Le combat pour recréer un monde journalistique honnête qui semble être proposé dans ce film, ne peut pas se limiter aux médias. Il est, sans aucun doute, étroitement lié à la bataille globale contre l’organisation capitaliste du Monde. Et, si l’on regarde le moment présent, celui de la propagande sinistre pour la fête  de la « Souveraineté Populaire » du mois de mai 2012, le rôle de ces chiens de garde est particulièrement néfaste. Car leur pitance est en jeu. Il faut conduire la foule habilement décervelée par leurs soins, à l’abattoir votatoire. Il leur faut un chef. Sinon, qui garder, quoi manger ? Alors, ils battent le tambour. Allez choisir, comme nous, un maître, ancien ou nouveau, peu importe. Pour nous, la gamelle est toujours fournie. Quant à vous, Peuple souverain, contentez-vous des restes. Et surtout, n’incommodez pas, par vos criailleries, ceux qui, généreusement nous offrent pitance. De toutes façons, ne vous faites pas de mouron. Comme dit l’autre, si les élections devaient changer quoi que ce soit, il y a fort longtemps qu’elles seraient interdites. Nos candidats, anciens ou futurs précepteurs, sont tous d’accord pour faire du bon Capitalisme. Dur ou mou, mais « Capital ». Vous avez vu en Grèce, cet automne. Quant les politiques, ces « strawmen »(1), comme dirait Bourdieu, ont voulu interroger le populo par référendum, avec risque de mordiller les mollets du Capital, on les a fait rentrer dans leurs tanières, ces révoltés hellènes qui aujourd’hui crèvent de faim.

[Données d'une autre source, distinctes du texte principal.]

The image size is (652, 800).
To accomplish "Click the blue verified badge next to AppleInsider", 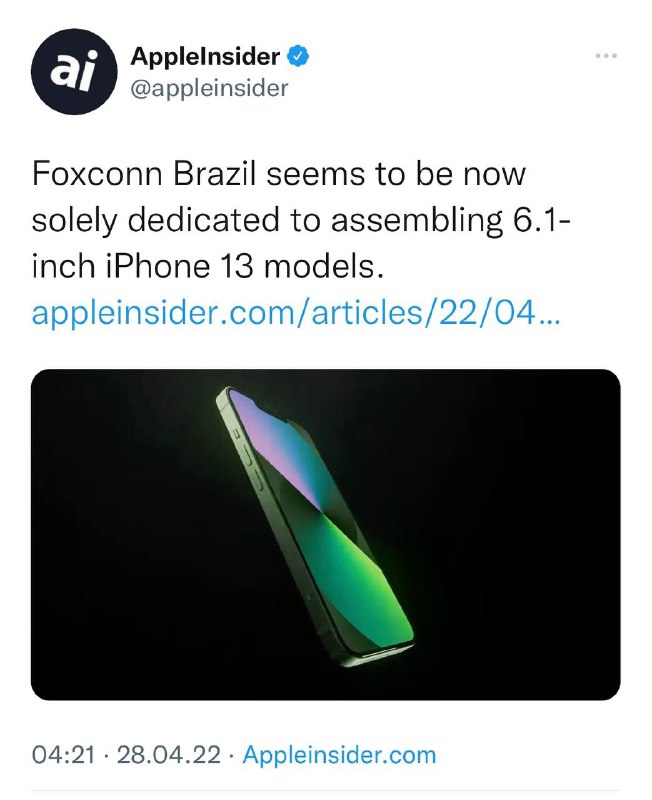I will click(x=296, y=57).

Rassurez-vous. Nous n’aurons pas à parler de « Chaos », comme Libé, à l’époque. Rien ne changera. Nous n’écrirons pas, comme notre collègue, chien de garde au journal « Le   Monde » : « …imagine-t-on un peuple accepter unanimement une purge aussi violente » et nous ne dirons pas que chez les peuples mécontents l’exercice de la souveraineté populaire est la pire des choses. (2))


ENVOI:

A peine de renoncer à être, à être soi, à être homme, à être journaliste, il faut faire face. Celui qui vit et donc  se révolte, dit Camus, est celui qui se retourne se dresse et fait face. C’est bien dans ce face à face avec ce qui l’entoure, ce d’où il sort, la Société, que l’individu se construit. C’est dans ce milieu ou il baigne qu’il développe sa propre capacité d’agir, exerce sa volonté personnelle, prend la mesure de sa force, exerce son esprit critique. C’est dans ce face à face, ce va et vient permanent qu’il apprendra à maîtriser les outils nécessaires à la compréhension de la Société qu’il affronte et de son propre rôle dans les conflits qui agitent ce monde. Et, pour celui qui se refuse à n’être qu’un chien de garde, l’appropriation de son métier de journaliste.